Hardware-based two-factor solutions can make a major dent in traditional phishing attacks, but none can fix "active" MITM phishing attacks, where the user's credentials (two-factor and all) are silently gatewayed through to the bank's website, along with a hidden transaction or two in realtime.

Bank websites could, in principle, do a lot about active phishing attacks, just by adding some sort of obfuscation to their sites such that they are easy for a human to parse but impossible to code to for a phishing attack. Think CAPTCHA here - not perfect, but dramatically better than nothing.

My company just launched a hardware-based two-factor product in the US market that uses mobile phones as the second factor, in an attempt to address passive phishing. Hopefully it will be available for EMEA soon.

Interesting article.

-Steve Dispensa (MVP - Windows DDK)

How about this technology that I found on you tube

Mutual Authentication with the bank server... Apparently no software to download etc...

See http://www.youtube.com/watch?v=cA8QZ7DvIts

Found a bit more info at www.gemalto.com/nim

I sent an email to the address there and someone contacted me.. Looke like this may do the job for our bank!

I see your point, but I think a hardware-based two-factor solution can still be effective even against browser toolbars and the like.

Think about our PhoneFactor product: no matter what information is stolen from the end user, *including* username and password, the thief still can't log into the user's bank account later, because the user's phone (not the thief's) would ring the instant the login was attempted.

Now, there is indeed a second class of "active" phishing attacks, where the thief manipulates the bank account in real-time after the user answers the confirmation call and presses # to allow the log-in. These attacks require a much higher level of sophistication, and there aren't really any solutions on the table that don't involve major changes to the browser access paradigm.

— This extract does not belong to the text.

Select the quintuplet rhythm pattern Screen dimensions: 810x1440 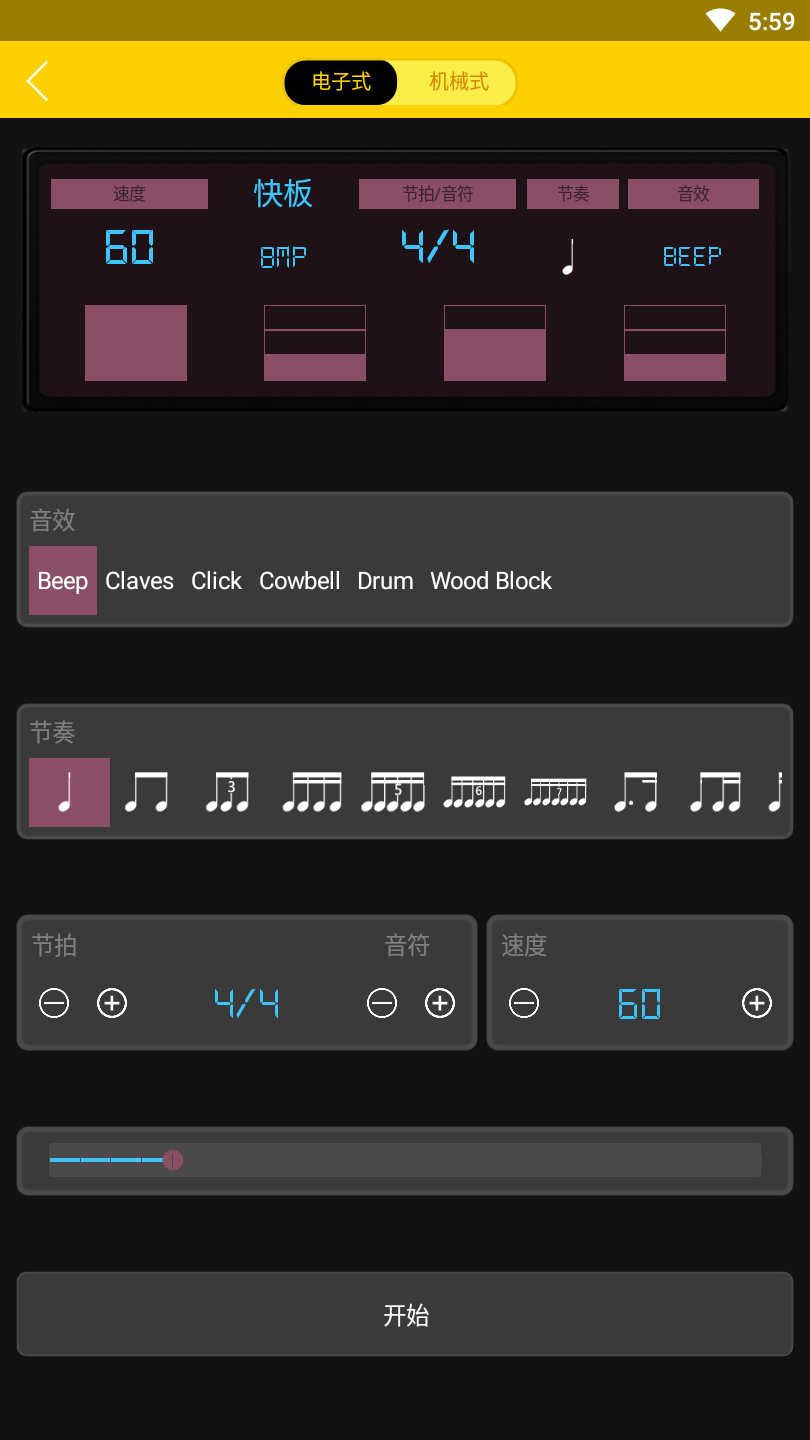pyautogui.click(x=393, y=792)
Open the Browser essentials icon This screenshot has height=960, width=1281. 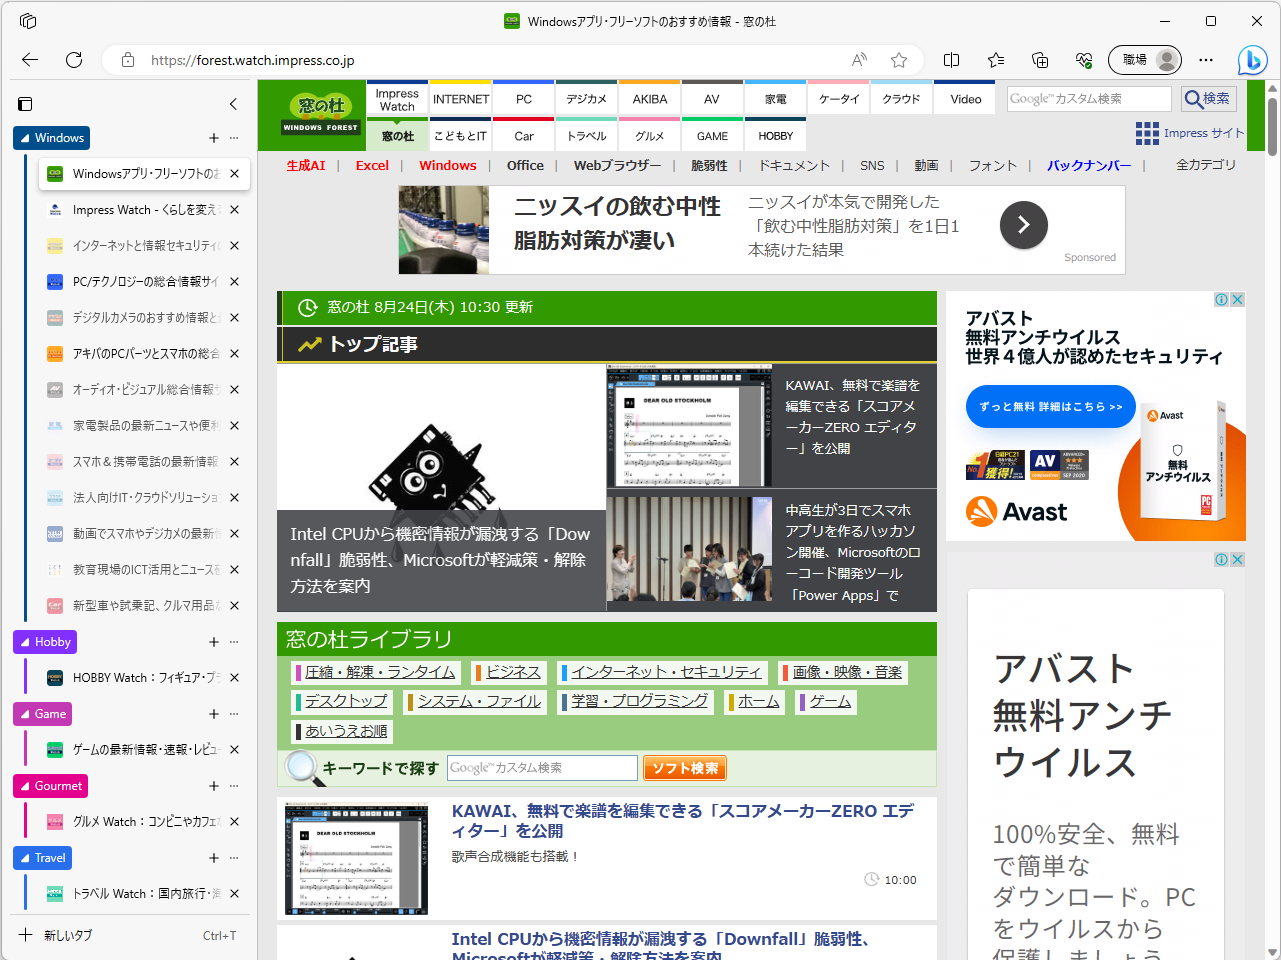point(1084,60)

In the end, I'm obviously a strong believer in two-factor as a mitigation against a lot of phishing, including exactly the kind of toolbar phishing you point out. But, like any security technology, there are always some contexts into which a particular solution doesn't fit.

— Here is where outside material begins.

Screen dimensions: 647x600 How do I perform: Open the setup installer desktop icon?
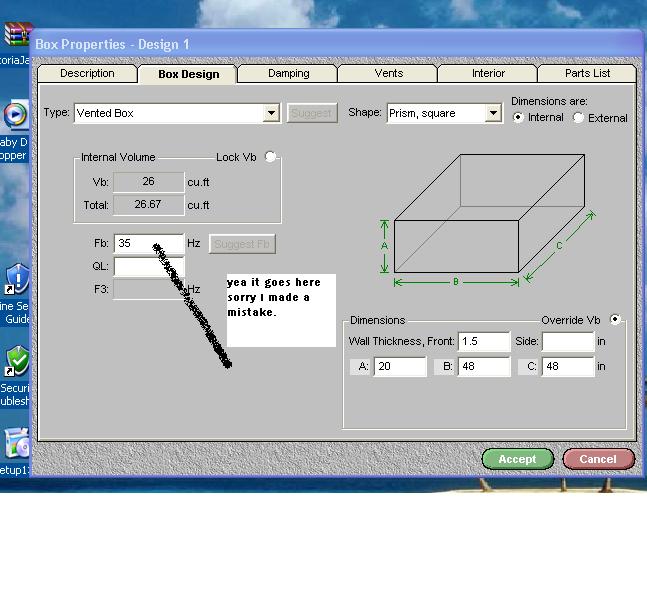pos(16,443)
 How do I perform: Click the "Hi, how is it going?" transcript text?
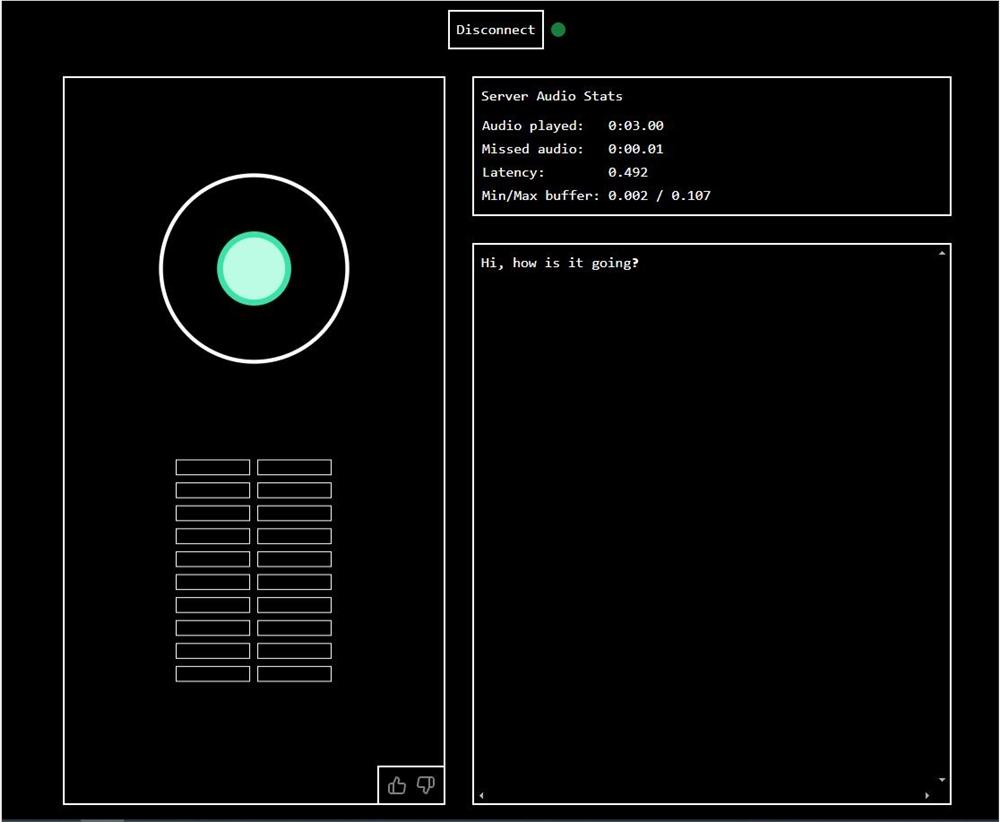point(560,264)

More about PhoneFactor: blog.phonefactor.net.

-Steve Dispensa (MVP - Windows DDK)

There's a chicken-and-egg problem here that's very hard to avoid.

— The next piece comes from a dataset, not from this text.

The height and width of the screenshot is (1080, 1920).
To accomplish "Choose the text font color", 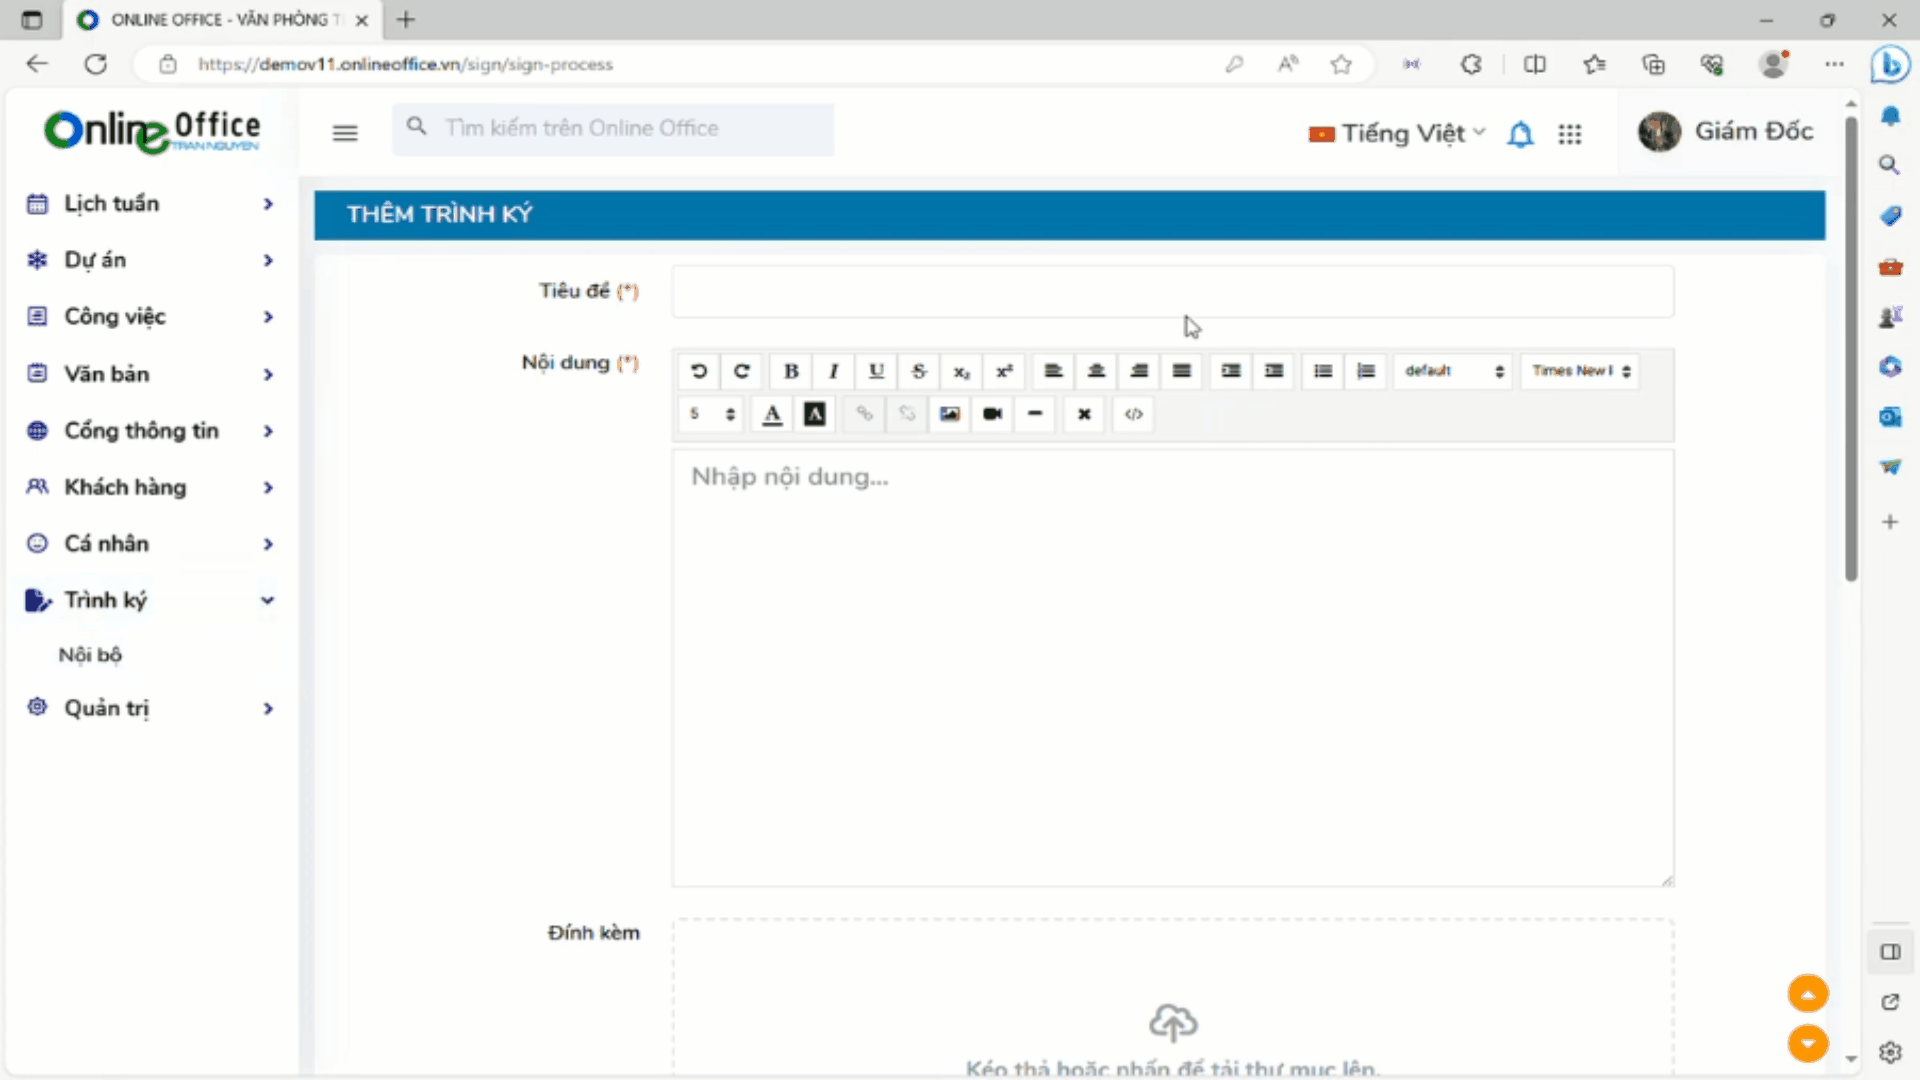I will [772, 414].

Imagine a Virtual PC image that has known-good software for accessing online banking. You could even restrict the client software so that it would strongly authenticate the server (and *only* the real server) using some form of public key crypto.

Then, the bad guy starts distributing his own VPC image that looks *just like* the image that comes from the bank. Except, it's slightly modified... bang, you're dead.

You could have the user get a DVD with the VPC image directly from the bank, of course, which makes the problem much harder for thieves. Eventually, though, you have to rely on people's common sense and intelligence.